Идиоты вокруг срывали глотки, а я смотрел в такие же мёртвые глаза, как и мои.
— И, из уважения к чемпиону, за эту казнь я дарую Зверю свободу! Любой, кто заплатит за него достаточную цену, уедет домой с идеальным бойцом!
Всё понятно, меня уже кому-то продали, просто последний бой решили обыграть таким вот фарсом.
Знаешь, Господи, тогда мне показалось, что на мои плечи обрушился груз последних девяти лет моей никчёмной жизни, из которых я был на свободе всего-то пару недель. Что-то тёмное, мрачное в моей душе тот момент подняло голову. Безвыходность, несогласие с происходящим, несогласие с ролью, которую мне навязали, затопили даже самые дальние уголки остатков моей души.

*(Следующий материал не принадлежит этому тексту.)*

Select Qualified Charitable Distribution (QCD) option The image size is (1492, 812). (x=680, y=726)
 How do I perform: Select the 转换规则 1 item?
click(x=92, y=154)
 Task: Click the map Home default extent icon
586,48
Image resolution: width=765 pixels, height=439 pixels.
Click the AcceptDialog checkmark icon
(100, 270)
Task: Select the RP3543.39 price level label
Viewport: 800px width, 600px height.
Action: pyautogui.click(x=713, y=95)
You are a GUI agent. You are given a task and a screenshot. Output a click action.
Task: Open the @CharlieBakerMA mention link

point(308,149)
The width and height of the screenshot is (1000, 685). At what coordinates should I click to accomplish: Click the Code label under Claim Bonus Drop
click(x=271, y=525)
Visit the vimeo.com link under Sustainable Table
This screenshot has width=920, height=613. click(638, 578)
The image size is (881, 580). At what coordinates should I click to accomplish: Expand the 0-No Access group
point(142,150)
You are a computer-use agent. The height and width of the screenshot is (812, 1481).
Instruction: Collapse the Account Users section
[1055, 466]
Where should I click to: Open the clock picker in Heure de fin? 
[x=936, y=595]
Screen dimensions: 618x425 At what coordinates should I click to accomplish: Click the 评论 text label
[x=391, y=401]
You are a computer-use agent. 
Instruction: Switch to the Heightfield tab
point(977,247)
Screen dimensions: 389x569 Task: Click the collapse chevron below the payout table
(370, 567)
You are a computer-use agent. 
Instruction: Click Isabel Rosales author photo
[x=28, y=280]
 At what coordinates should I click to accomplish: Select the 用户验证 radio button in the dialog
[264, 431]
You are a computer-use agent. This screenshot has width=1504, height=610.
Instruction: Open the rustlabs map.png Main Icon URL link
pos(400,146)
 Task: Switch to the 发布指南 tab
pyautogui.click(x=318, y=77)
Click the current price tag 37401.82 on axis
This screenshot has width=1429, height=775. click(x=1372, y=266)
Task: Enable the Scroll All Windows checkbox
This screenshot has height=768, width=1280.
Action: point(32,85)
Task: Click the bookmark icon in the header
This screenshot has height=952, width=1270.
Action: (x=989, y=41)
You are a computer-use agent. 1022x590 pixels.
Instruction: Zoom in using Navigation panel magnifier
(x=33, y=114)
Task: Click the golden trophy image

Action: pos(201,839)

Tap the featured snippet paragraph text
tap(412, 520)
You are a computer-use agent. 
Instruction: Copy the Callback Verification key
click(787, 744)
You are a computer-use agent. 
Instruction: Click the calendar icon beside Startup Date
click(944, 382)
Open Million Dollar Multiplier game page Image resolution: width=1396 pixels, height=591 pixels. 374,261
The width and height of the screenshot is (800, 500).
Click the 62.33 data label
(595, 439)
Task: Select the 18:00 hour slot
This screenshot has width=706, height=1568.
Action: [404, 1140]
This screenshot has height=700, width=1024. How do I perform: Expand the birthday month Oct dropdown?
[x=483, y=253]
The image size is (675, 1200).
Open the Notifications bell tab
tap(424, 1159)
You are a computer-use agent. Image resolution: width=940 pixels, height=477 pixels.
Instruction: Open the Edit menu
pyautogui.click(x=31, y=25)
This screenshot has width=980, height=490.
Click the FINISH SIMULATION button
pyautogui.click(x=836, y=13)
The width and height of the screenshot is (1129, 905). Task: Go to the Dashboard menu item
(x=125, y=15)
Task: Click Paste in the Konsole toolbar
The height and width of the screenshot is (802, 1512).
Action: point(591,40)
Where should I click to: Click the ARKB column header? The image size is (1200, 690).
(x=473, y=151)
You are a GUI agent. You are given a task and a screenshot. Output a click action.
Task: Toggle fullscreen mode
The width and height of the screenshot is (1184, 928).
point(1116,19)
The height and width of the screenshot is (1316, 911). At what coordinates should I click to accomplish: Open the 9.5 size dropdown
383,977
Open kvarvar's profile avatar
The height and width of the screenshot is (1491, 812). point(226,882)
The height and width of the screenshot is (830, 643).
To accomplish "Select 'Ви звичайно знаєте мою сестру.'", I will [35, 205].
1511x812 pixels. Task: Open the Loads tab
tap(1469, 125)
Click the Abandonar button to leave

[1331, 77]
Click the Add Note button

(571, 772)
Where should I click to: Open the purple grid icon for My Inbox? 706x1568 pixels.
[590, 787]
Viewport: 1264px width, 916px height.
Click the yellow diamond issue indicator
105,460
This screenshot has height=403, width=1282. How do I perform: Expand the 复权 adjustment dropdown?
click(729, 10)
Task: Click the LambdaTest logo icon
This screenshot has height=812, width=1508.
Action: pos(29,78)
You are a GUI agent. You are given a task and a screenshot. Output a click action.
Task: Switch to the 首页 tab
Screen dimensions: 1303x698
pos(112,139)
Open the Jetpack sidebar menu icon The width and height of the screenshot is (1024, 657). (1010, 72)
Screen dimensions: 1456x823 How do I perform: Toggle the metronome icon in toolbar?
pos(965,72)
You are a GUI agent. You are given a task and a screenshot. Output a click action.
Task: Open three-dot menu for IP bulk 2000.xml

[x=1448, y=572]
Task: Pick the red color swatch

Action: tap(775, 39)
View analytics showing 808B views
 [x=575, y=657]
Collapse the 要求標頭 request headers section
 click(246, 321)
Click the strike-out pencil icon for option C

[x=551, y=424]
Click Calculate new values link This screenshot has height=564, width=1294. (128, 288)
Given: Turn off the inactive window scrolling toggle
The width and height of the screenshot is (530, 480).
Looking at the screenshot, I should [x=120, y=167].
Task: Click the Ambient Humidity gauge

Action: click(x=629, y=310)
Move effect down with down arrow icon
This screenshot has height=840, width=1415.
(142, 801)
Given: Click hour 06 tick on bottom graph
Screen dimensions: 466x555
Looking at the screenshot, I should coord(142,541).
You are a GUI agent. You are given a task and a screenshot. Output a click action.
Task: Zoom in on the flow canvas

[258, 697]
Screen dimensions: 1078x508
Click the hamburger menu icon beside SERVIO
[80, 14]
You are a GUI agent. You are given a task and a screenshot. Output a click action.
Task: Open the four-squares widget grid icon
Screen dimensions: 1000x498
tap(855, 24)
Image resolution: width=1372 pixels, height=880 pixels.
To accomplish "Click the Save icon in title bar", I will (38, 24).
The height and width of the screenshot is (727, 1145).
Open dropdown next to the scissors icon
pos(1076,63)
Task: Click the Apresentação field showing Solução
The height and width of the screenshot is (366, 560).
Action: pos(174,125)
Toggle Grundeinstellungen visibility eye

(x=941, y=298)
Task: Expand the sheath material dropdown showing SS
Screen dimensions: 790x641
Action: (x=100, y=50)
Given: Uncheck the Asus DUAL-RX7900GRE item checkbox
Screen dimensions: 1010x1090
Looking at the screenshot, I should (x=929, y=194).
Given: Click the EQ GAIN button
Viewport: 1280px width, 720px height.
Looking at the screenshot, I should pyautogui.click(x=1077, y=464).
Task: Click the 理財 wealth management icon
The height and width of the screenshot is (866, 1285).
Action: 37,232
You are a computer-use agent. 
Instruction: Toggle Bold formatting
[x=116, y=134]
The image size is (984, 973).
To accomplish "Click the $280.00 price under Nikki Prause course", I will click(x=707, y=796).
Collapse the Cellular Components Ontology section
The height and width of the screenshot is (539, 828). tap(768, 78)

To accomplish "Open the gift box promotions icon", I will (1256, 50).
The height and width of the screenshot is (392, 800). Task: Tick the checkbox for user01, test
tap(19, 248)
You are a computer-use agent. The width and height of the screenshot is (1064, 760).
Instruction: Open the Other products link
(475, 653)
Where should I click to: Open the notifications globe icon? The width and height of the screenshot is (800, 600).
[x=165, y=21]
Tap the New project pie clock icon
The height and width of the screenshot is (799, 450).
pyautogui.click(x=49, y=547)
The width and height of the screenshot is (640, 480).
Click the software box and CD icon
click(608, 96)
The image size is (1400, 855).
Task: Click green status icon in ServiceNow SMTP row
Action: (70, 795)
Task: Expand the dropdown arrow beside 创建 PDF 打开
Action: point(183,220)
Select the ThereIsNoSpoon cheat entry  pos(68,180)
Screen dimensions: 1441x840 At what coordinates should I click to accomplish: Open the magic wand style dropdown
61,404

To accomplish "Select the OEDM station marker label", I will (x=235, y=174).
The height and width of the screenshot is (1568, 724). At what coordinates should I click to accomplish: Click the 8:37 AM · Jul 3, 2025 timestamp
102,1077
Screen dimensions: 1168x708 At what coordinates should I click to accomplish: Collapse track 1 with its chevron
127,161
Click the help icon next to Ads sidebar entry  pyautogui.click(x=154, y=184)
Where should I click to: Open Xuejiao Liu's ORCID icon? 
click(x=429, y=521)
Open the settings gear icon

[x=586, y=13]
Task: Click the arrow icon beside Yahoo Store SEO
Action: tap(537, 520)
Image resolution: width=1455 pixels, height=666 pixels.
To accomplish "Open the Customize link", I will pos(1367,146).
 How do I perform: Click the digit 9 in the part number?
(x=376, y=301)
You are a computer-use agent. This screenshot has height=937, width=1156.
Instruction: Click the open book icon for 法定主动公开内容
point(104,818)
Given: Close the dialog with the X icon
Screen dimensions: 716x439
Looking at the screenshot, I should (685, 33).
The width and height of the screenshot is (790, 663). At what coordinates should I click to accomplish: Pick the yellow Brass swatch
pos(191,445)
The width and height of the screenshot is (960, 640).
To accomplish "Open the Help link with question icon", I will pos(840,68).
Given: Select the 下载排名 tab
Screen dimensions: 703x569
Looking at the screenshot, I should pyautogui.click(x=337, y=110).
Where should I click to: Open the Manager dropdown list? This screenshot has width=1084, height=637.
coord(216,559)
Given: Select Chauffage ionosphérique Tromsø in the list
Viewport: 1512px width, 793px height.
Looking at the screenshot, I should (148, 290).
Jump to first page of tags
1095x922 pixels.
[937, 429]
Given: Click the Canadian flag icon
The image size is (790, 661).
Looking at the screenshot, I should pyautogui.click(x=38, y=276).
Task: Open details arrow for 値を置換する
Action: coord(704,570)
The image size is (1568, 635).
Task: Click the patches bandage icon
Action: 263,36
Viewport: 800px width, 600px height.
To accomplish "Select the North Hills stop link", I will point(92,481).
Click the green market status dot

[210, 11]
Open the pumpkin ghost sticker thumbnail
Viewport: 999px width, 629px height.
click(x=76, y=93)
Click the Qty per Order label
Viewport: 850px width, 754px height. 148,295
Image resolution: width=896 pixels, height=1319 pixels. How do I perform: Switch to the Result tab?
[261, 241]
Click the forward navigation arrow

Я обернулся и взглянул в глаза друга.
— Рон, я всё поним… — начал Дэрги, но я перебил его:
— Нет!
— Друг, они убьют её, если ты не…
То, что я почувствовал в следующий миг, заставило меня рухнуть на колени. Дэрги подскочил ко мне, враз забыв, что он мой соперник в этой клетке. Затряс меня, обеспокоенно заглядывая в глаза.
Она струилась по пальцам, поднималась от ступней выше, забиралась прямо в грудную клетку. Я ощущал её. Ощущал всем телом! Это было невероятно! Лей-линия, которую я каким-то образом пил, находилась в нескольких днях пути отсюда, но я тянул из неё энергию так, словно она была прямо подо мной.
До сих пор я не смогу сказать, почему это умение брать энергию из лей-линии на расстоянии проснулось во мне именно тогда, а не раньше. Может быть, потому, что я впервые внутренне воспротивился, а может, потому, что не хотел делать очевидный выбор между нею и другом. А ещё, может, потому, что именно тогда, в тот миг я, как никогда, захотел жить. Есть, конечно, шанс, что это было Твоё провиденье, но Ты же знаешь, в тот момент с таким вариантом я согласиться не мог, потому что не верил.
Я так отвык от наполняющей меня энергии, что, когда она вновь заструилась по жилам, я почувствовал себя всесильным. Хотя если подумать, то почти так и было. Но несмотря на пьянящую радость, я чётко осознавал свои действия. Все они должны были привести только к одному. Я понимал, что никогда больше не позволю никому надо мной властвовать и никогда больше не стану делать то, чего сам не хочу.
Я помню лицо Дэрги, когда я захохотал. Уверен, он решил, что я помутился рассудком, не иначе. Конечно, так решил не только он.
— Всё хорошо, друг, — подмигнул ему я, чем вряд ли рассеял его сомнения по поводу моей адекватности. — Доверься мне.
Он доверился. Хоть у него и не было выбора, но за ту веру в меня я благодарен ему до сих пор.
Я поднялся, наслаждаясь ощущениями: во мне плескался океан, а сам я был подобен скале; оглядел притихший зал. Каждый из развращённых толстосумов уже понял, что что-то не так, но до их затуманенного алкоголем и дурман-травой сознания ещё не дошло, что им нужно бежать.